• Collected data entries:
* * *

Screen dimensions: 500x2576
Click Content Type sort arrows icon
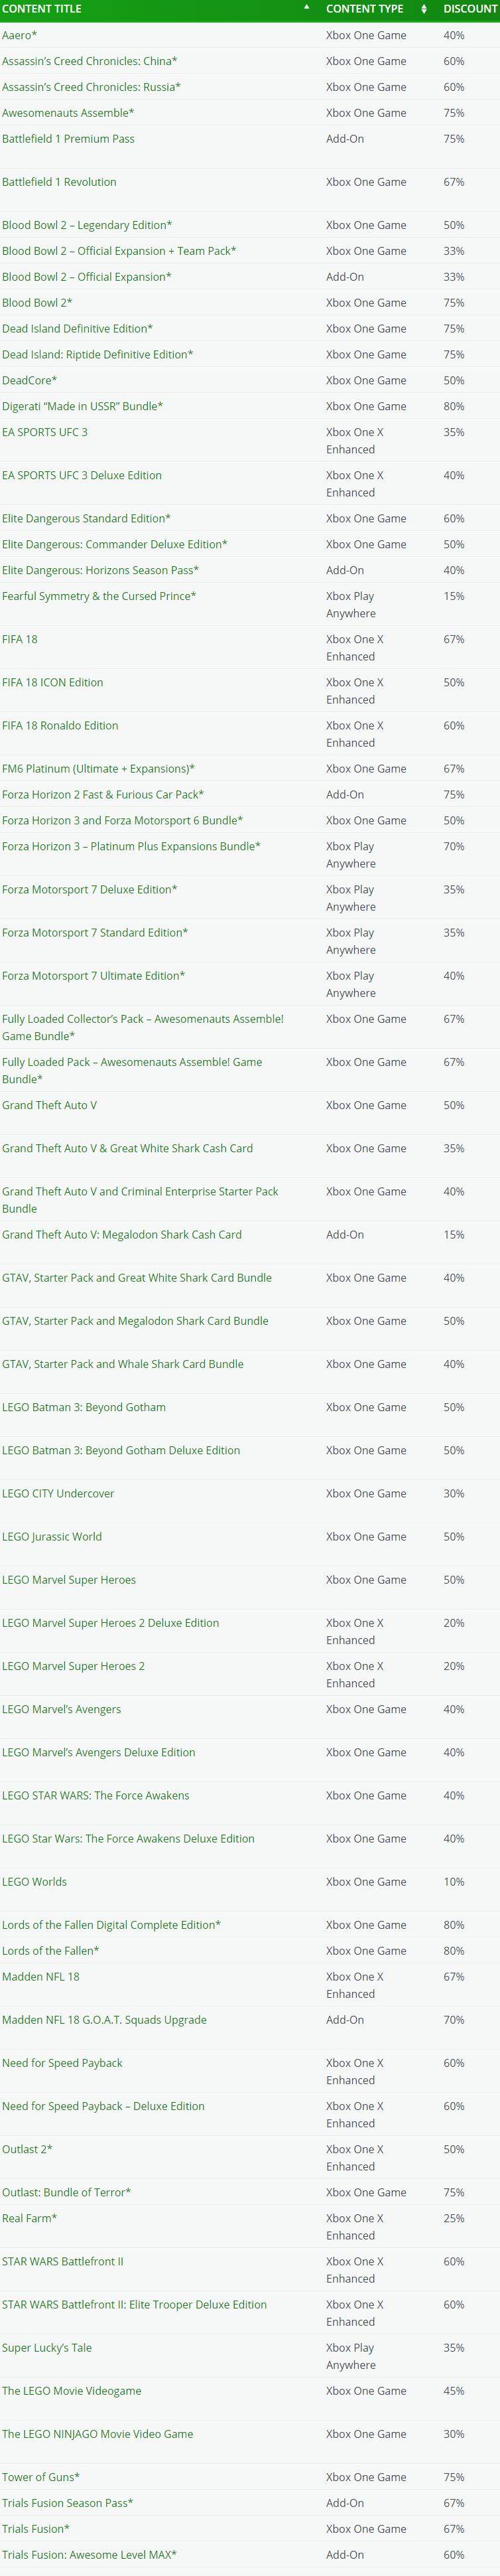(x=424, y=9)
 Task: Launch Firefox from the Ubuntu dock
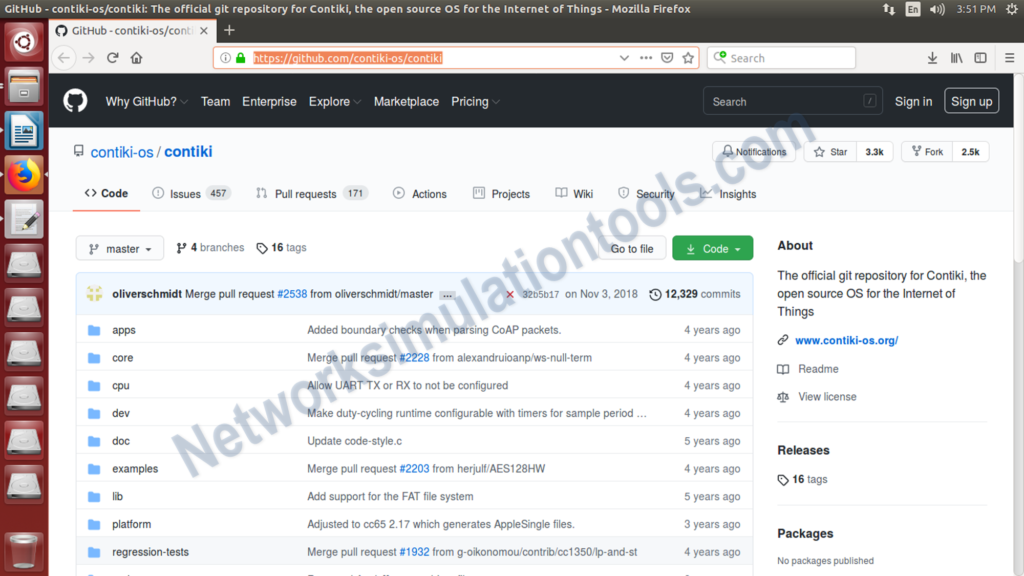pyautogui.click(x=23, y=174)

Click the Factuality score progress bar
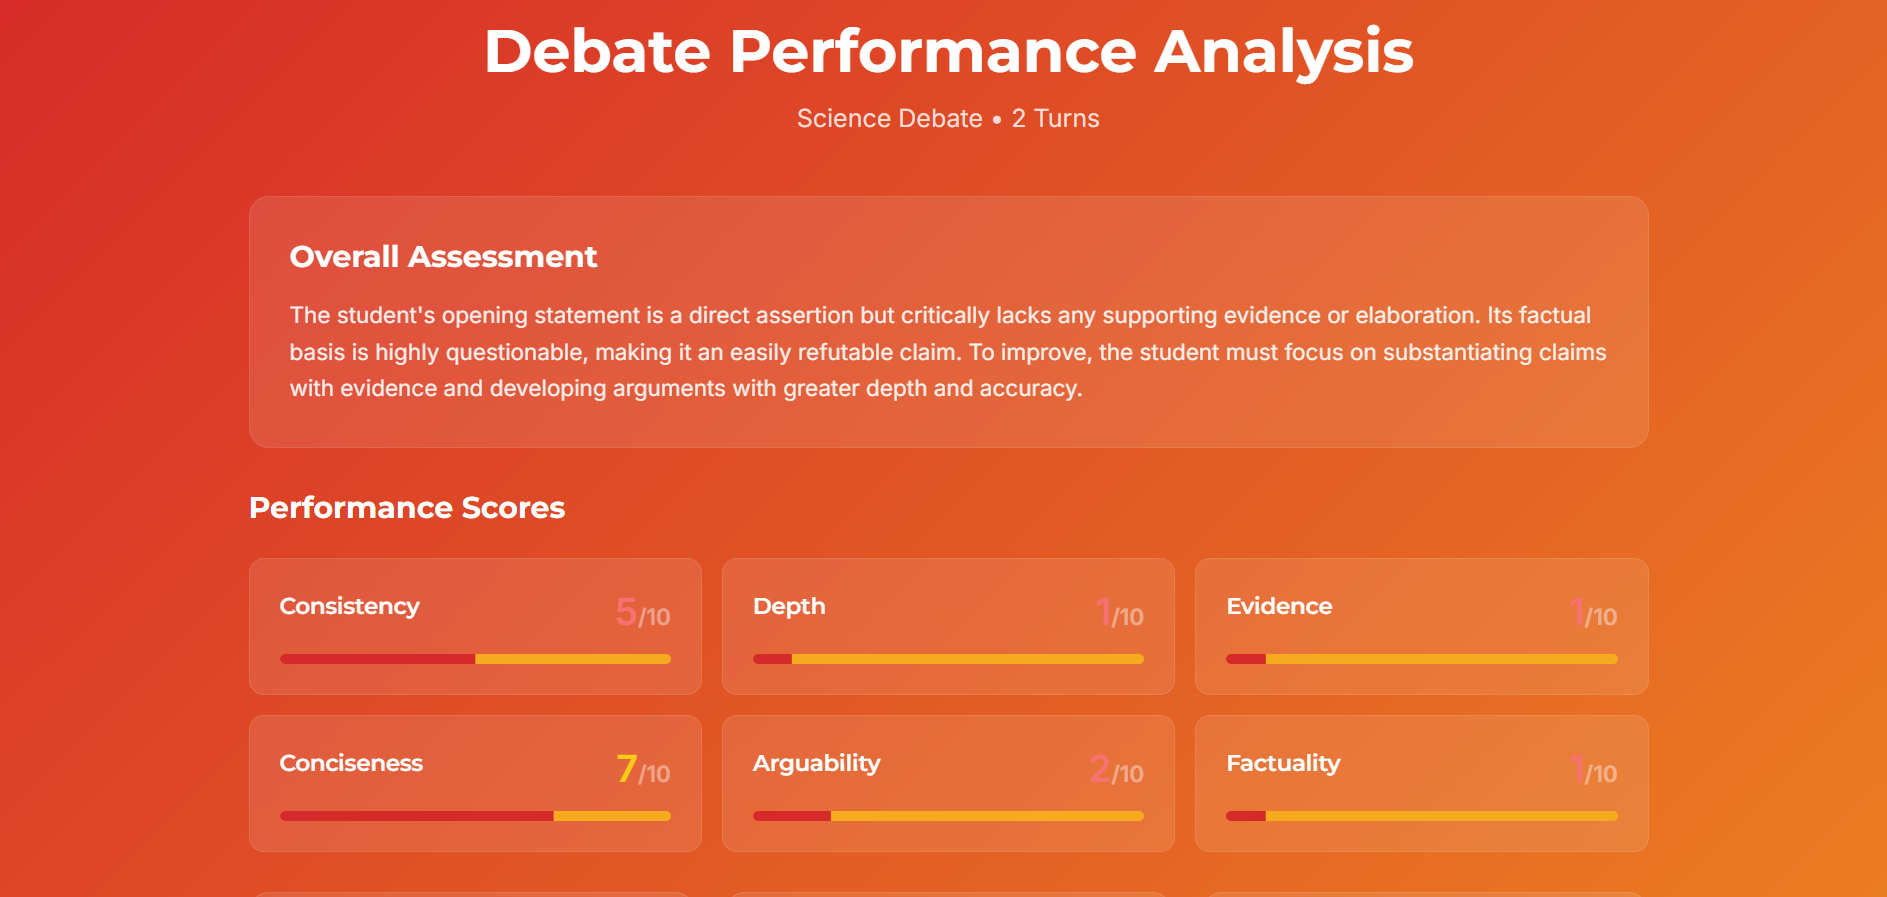pos(1421,816)
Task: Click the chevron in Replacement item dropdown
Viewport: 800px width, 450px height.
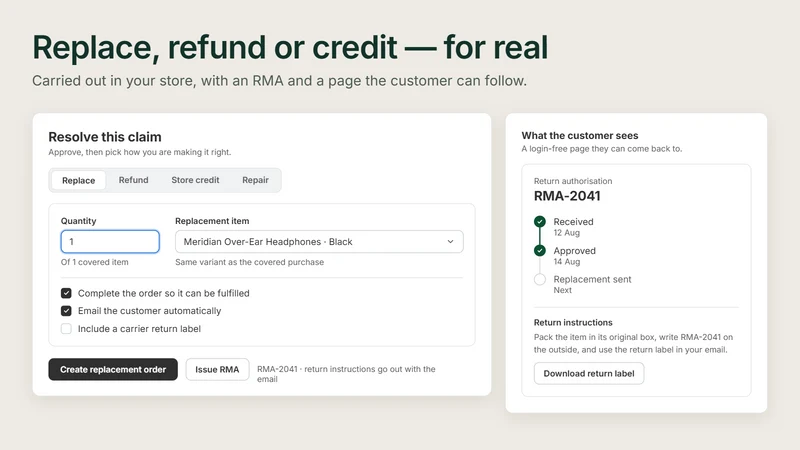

* * *

• Work order: When copying the entries above, keep each word as it is and exclude any image.

• Expected answer:
Screen dimensions: 500x2576
Click Content Type sort arrows icon
(x=424, y=9)
 Task: Launch Firefox from the Ubuntu dock
pyautogui.click(x=23, y=174)

Click the Factuality score progress bar
pos(1421,816)
Task: Click the chevron in Replacement item dropdown
Viewport: 800px width, 450px height.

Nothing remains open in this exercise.